[ossec-list] Re: A few comments on installation

["Daniel Cid" <daniel.cid@xxxxxxxxx>]

Hi Stephen,

Thanks for the ideas. I just fixed the documentation and english problems
(1-4) you mentioned. Regarding the syscheck values, they need to be attributes
of the "directory" element. For example:

<directories check_all="yes">/etc,/usr/bin,/usr/sbin</directories>

or

<directories check_owner="yes" check_perm="yes">/var/log</directories>

To just check the owner and permissions of the /var/log directory.

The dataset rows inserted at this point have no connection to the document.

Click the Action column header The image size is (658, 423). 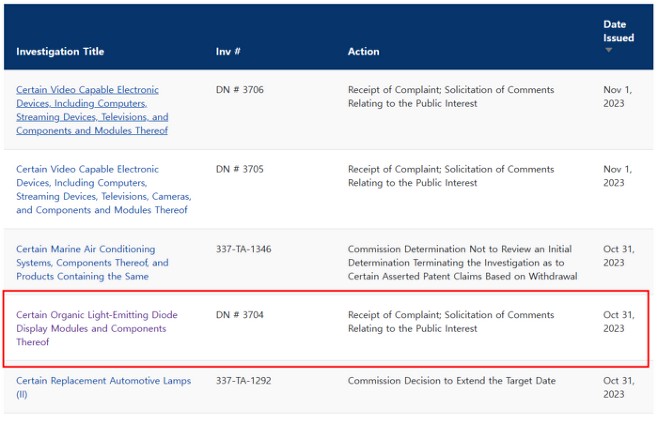point(363,52)
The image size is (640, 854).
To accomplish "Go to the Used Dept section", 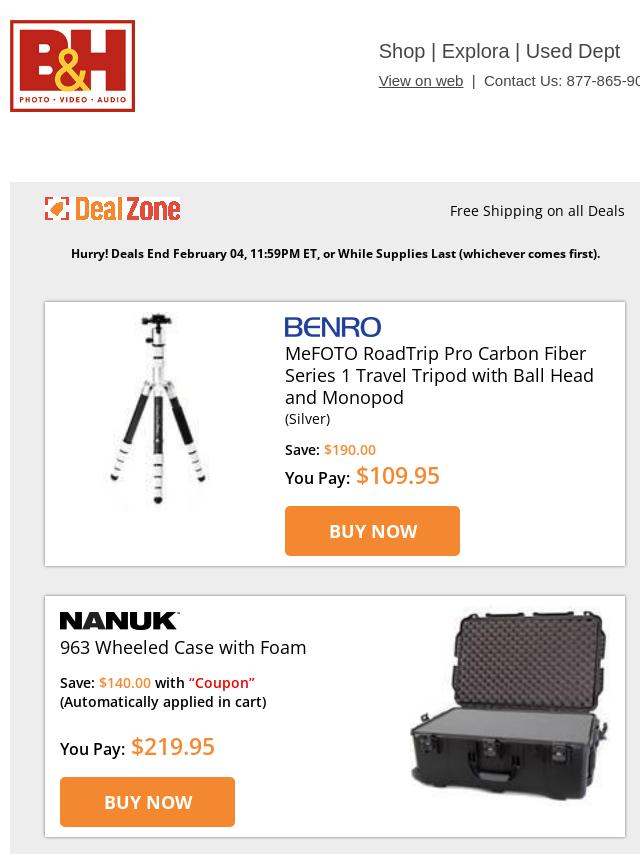I will coord(573,51).
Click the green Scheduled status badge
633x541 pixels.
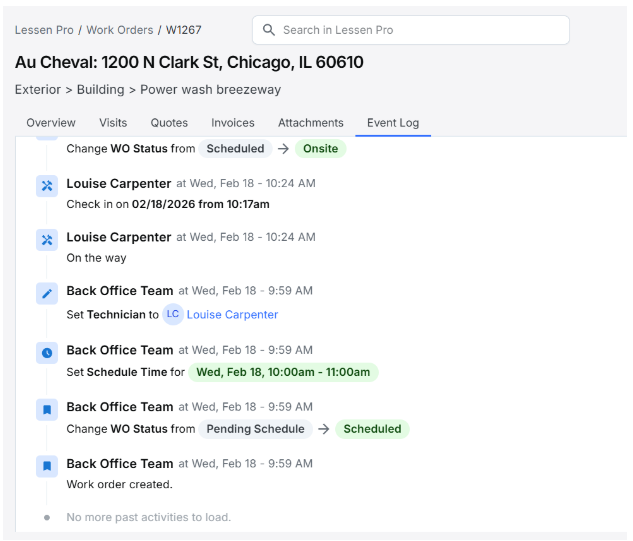(372, 429)
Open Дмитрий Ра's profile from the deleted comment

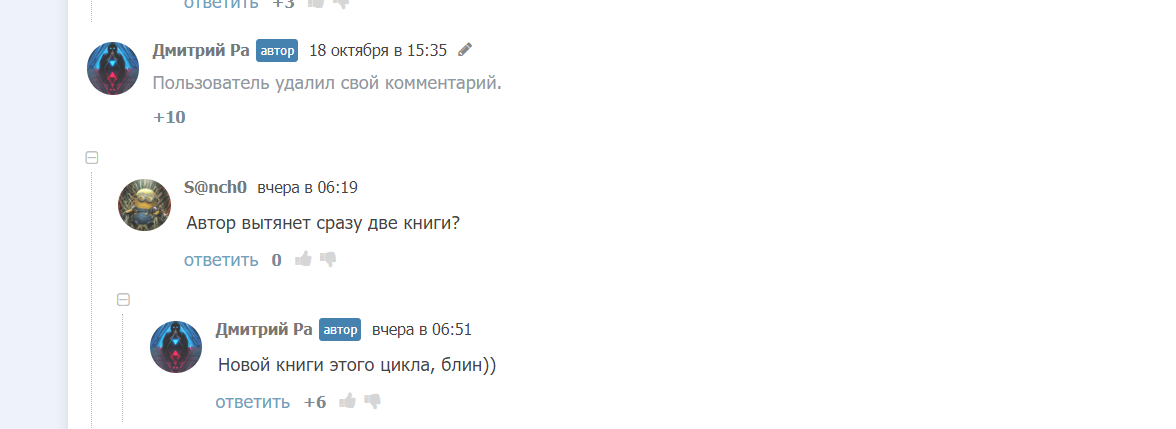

Regarding the rootkit signatures, they do not change too often, but generally
between releases I update them. Next version will have a lot of
rootkit detection
improvements (specially related to kernel level rootkits) and I will try to keep
them updated more often too. I will send instructions later on how to keep
them up to date (including log analysis rules).

Btw, if you installed version 0.8, you should try the 0.8-6:

http://www.ossec.net/files/ossec-hids-0.8-6.tar.gz


Hope it helps..

--
Daniel B. Cid
dcid ( at ) ossec.net


On 7/11/06, Stephen Bunn <sbunn@xxxxxxxxxxxxxxxxx> wrote:
>
> I have recently setup ossec 0.8 on my Ubuntu machine and would like to
> make the following comments for improvement.
>
> 1.  The installation documentation refers to this address
> http://www.ossec.net/files/ossec-hids-latest_sum.txt for the MD5 and
> SHA1 checksums, however this document does not exist.  I found only the
> ossec-hids-0.8-latest_sum.txt existing.  This is fine, however the
> documentation needs to be updated.
>
> 2. Just a minor note, on both my Gentoo and Ubuntu boxes the commands
> for md5 and sha1 are called md5sum and sha1sum.  The installation
> documentation might want to make a Note: about this, however its not
> that important. If you are installing a HIDS then you should probably
> know how to calculate a MD5 sum on your box.
>
> 3.  tar -zxvf ossec-hids-* doesn't work because of the MD5/SHA1 text
> file is there.  The documentation has you download the checksums making
> the untar command ambiguous.
>
> 4.  During the last part of installation the world "below" is misspelled
> (as pointed out below).
>
> "Press ENTER to finish (maybe more information bellow)"
>
>
> 5.  none of the syscheck check_xxx values seem to work as described in
> the documentation.  For example the documentation says check_sum should
> take a yes or no value, however
> <check_sum>yes</check_sum> is listed as an invalid value upon startup.
> This applies to all the check_xxx values listed in the documentation.  I
> couldn't get any of them to work.
>
>
> 6. The one question that I can't find an answer to is; Where can you get
> updated txt files for the rootcheck program?  Several points in the
> documentation point out a "the signature files are here" but I could not
> find a link to the actual signatures anywhere.  I'm assuming that ossec
> is not going to update the signatures by it's self.  So how do I go
> about making sure that rootcheck's signature files are up to date?
>
> Overall I'm very impressed, and find the installation very easy.
>
> Thanks.
>
> --
> Stephen Bunn
> http://sbunn.roguesoftware.net
>
>
> >
>

--~--~---------~--~----~------------~-------~--~----~
-~----------~----~----~----~------~----~------~--~---